Background
I would like to know if there is some slick machinery to solve the following representation-theoretic problem.
Let $\left(V,\langle-,-\rangle\right)$ be a finite-dimensional real inner product space and let $\mathfrak{so}(V)$ denote the Lie algebra of skewsymmetric endomorphisms.
Let $\mathfrak{g}$ be a Lie algebra and $\rho: \mathfrak{g} \to \mathfrak{so}(V)$ be a Lie algebra homomorphism. This makes $V$ into an orthogonal $\mathfrak{g}$-module.
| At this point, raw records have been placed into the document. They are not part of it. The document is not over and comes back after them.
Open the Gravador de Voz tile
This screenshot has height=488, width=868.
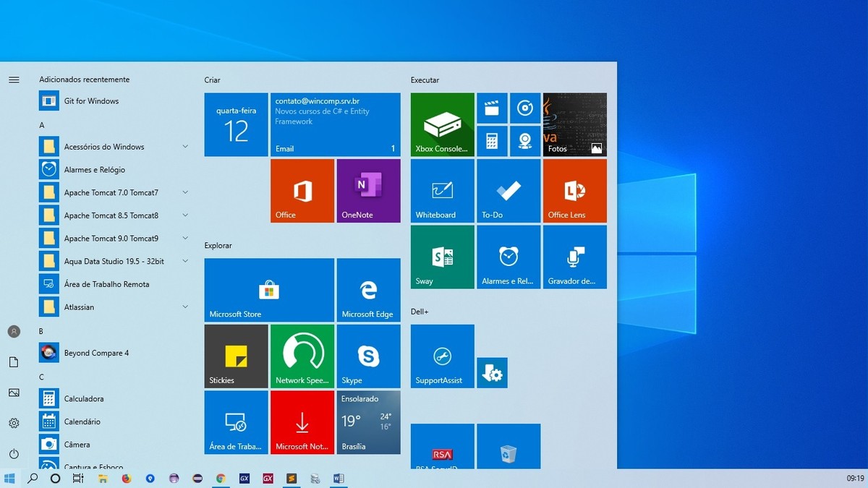574,257
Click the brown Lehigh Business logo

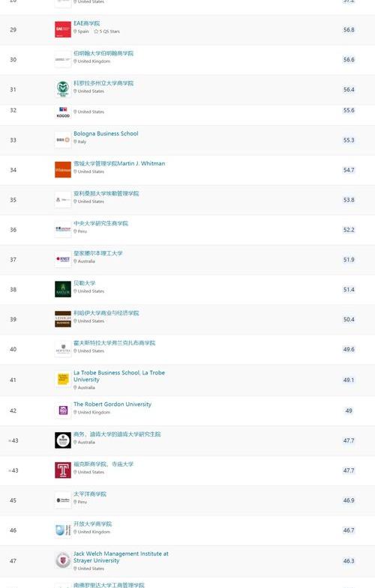[63, 319]
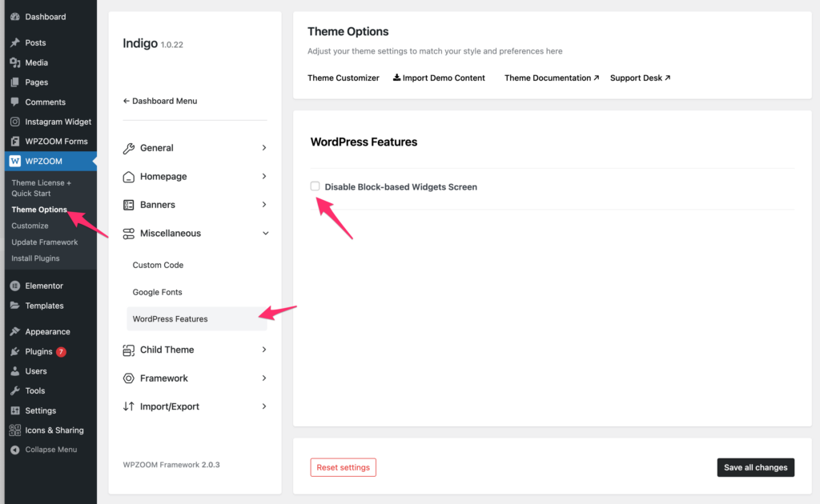Open the Custom Code submenu item

[158, 265]
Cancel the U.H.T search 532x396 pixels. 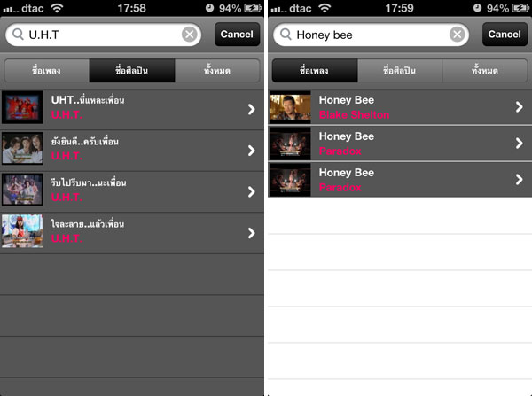pos(237,35)
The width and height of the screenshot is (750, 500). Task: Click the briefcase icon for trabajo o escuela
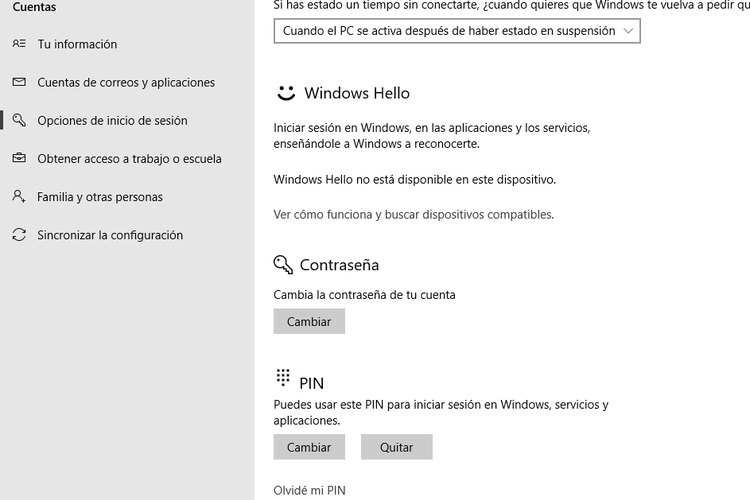19,158
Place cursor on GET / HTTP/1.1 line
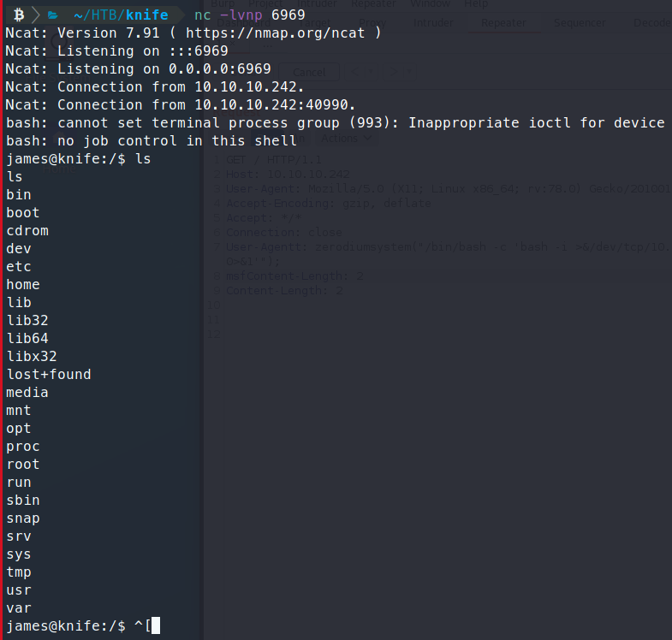The height and width of the screenshot is (640, 672). tap(275, 159)

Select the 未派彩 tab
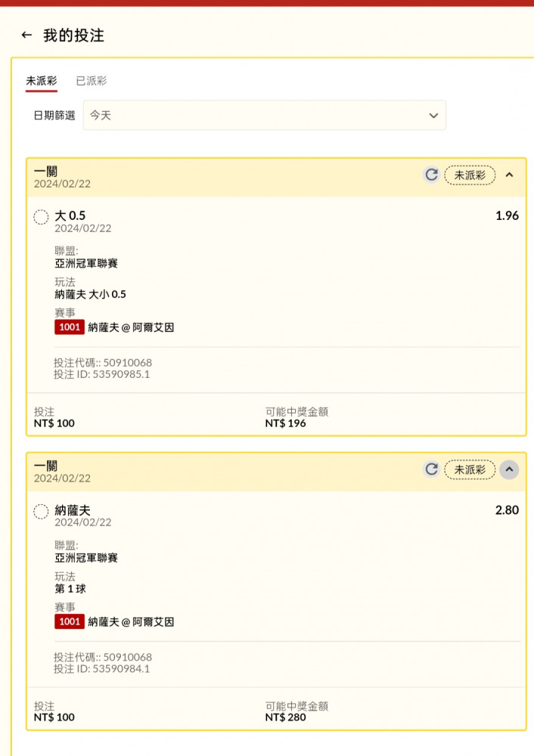point(42,81)
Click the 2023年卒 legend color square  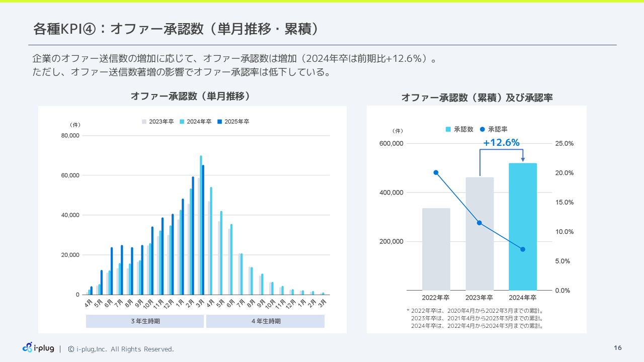(144, 122)
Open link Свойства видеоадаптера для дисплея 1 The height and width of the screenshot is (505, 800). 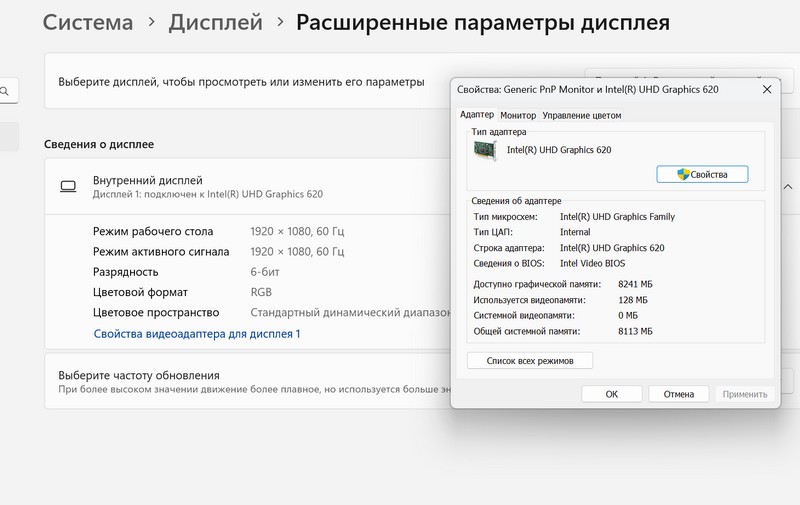coord(196,334)
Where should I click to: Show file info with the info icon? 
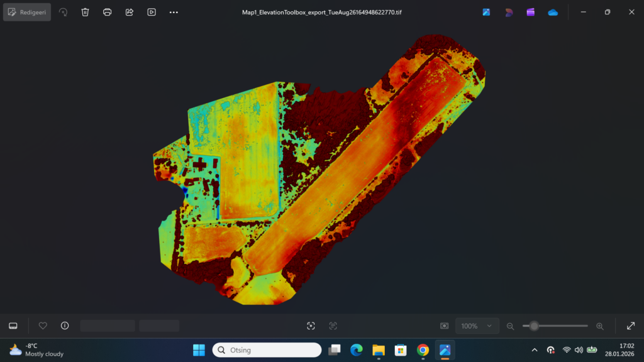coord(65,326)
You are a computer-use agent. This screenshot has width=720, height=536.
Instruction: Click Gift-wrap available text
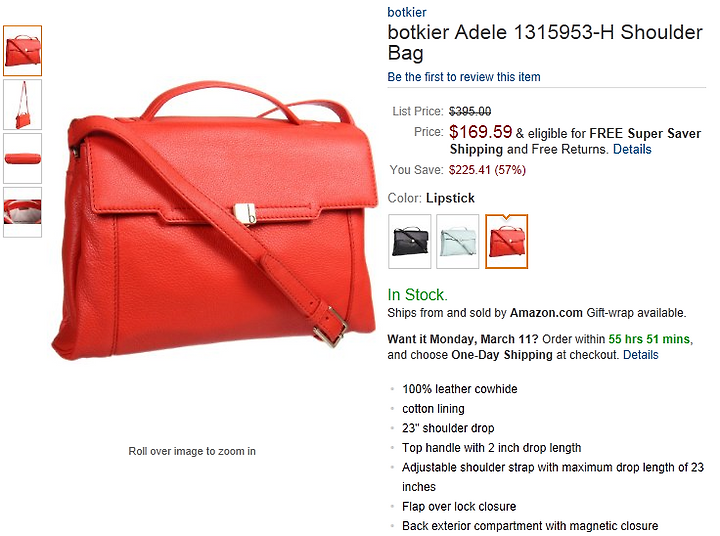[x=636, y=313]
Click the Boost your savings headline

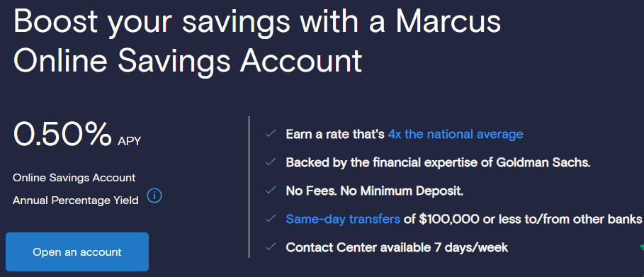257,40
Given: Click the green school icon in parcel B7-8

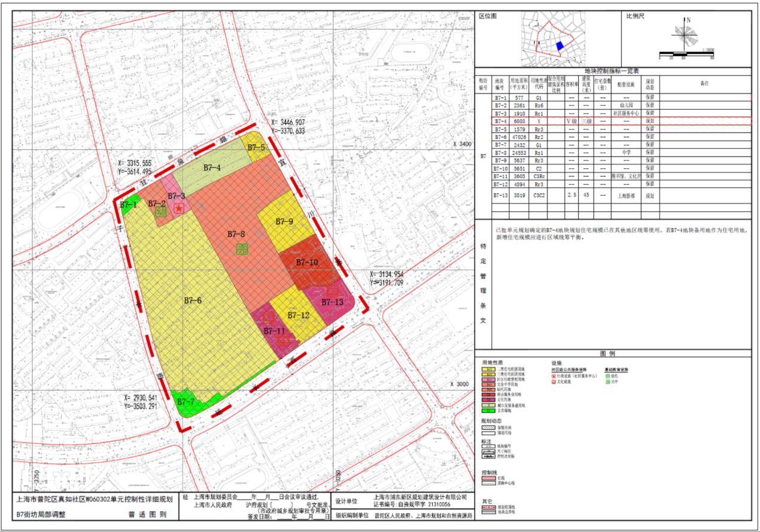Looking at the screenshot, I should (242, 249).
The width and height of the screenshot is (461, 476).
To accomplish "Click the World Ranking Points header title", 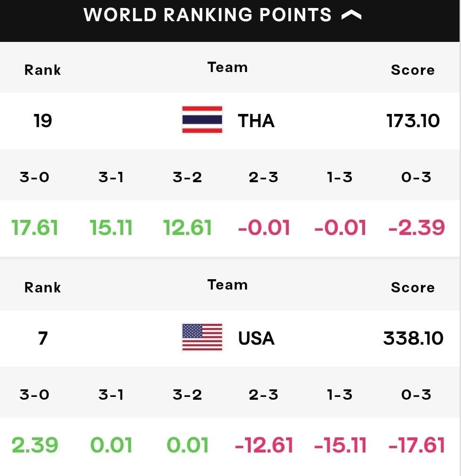I will click(x=207, y=15).
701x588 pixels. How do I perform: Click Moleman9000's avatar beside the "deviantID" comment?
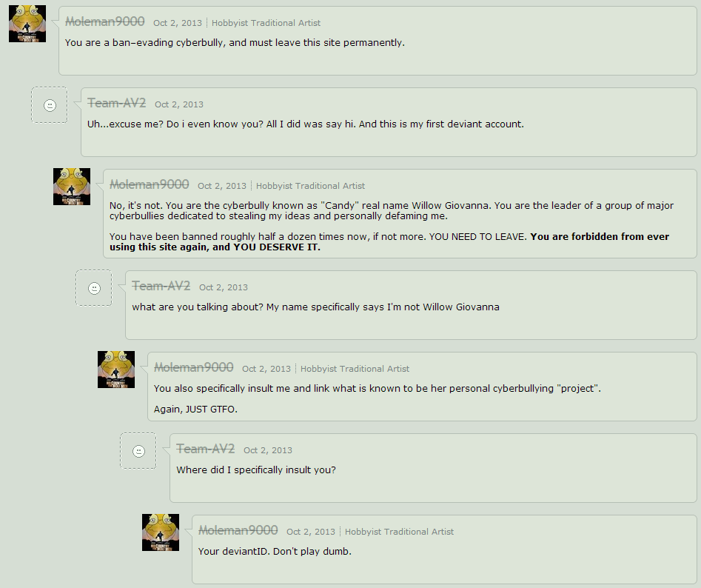[x=161, y=532]
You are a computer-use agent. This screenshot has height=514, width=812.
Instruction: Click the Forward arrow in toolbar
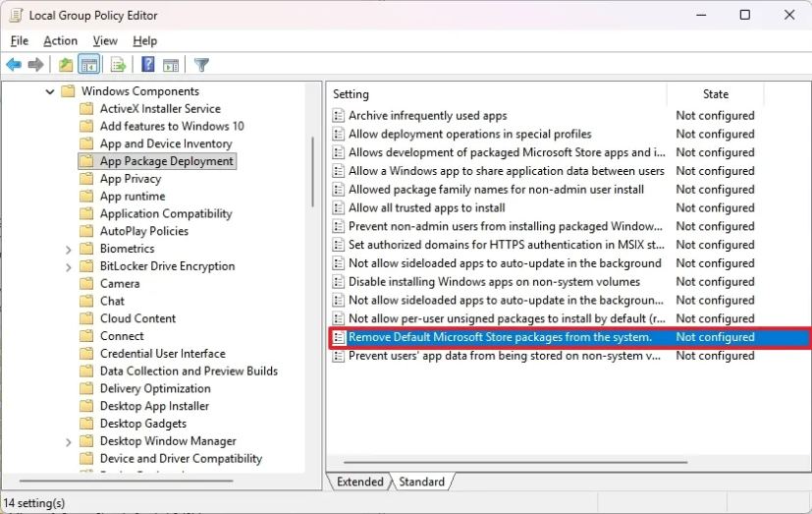tap(36, 65)
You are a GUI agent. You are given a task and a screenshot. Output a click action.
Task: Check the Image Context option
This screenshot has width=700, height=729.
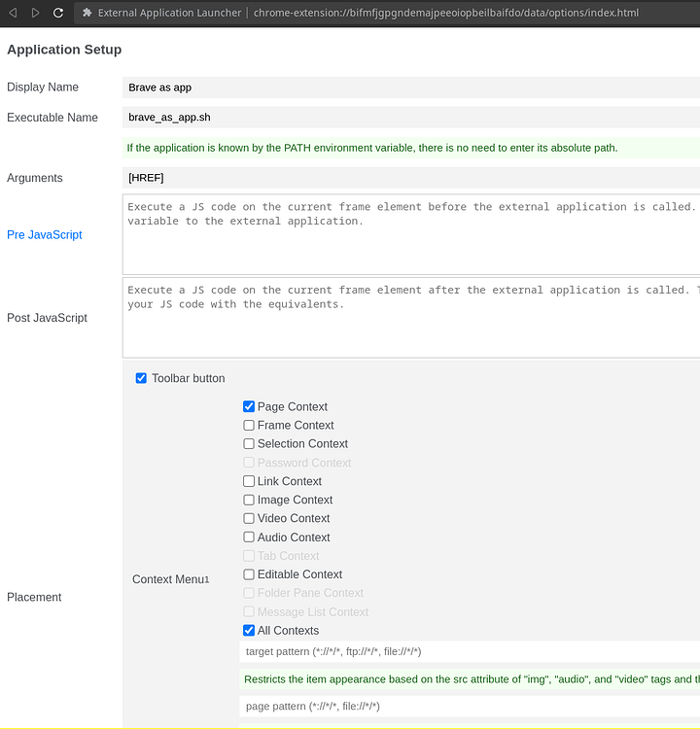[x=249, y=500]
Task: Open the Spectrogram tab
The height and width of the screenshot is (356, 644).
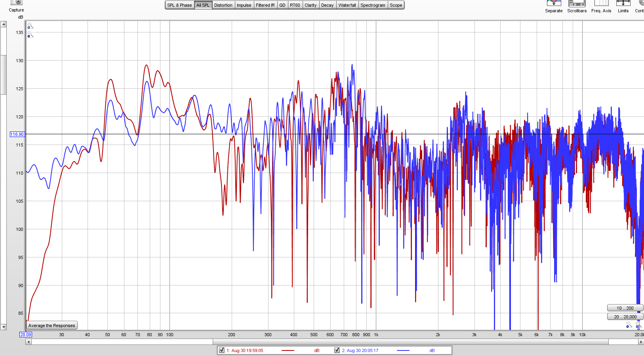Action: click(x=373, y=5)
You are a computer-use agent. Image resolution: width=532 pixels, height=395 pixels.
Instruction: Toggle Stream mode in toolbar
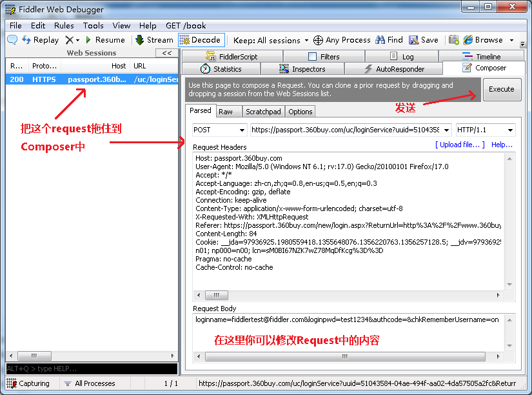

Let $\sigma: \mathfrak{so}(V) \to \operatorname{End}(\Delta)$ denote an irreducible spinor representation of $\mathfrak{so}(V)$. Then the composition $\sigma \circ \rho : \mathfrak{g} \to \operatorname{End}(\Delta)$ of the representations turns $\Delta$ into a $\mathfrak{g}$-module.
Question
Is there a nice description of this module? And in particular about its decomposition into irreducibles?
Contextualisation
This sort of problem arises often in my line of work; although usually with $\mathfrak{g}$ itself being an orthogonal Lie algebra and $V$ itself an irreducible spinor representation. In other words, I end up considering spinors of spinors and this is useful in determining the structure of representations ("supermultiplets") of Lie superalgebras appearing in supersymmetric field theories. I usually work this out "by hand" (or using LiE) in terms of roots and weights, but was wondering whether there was some more conceptual machinery available.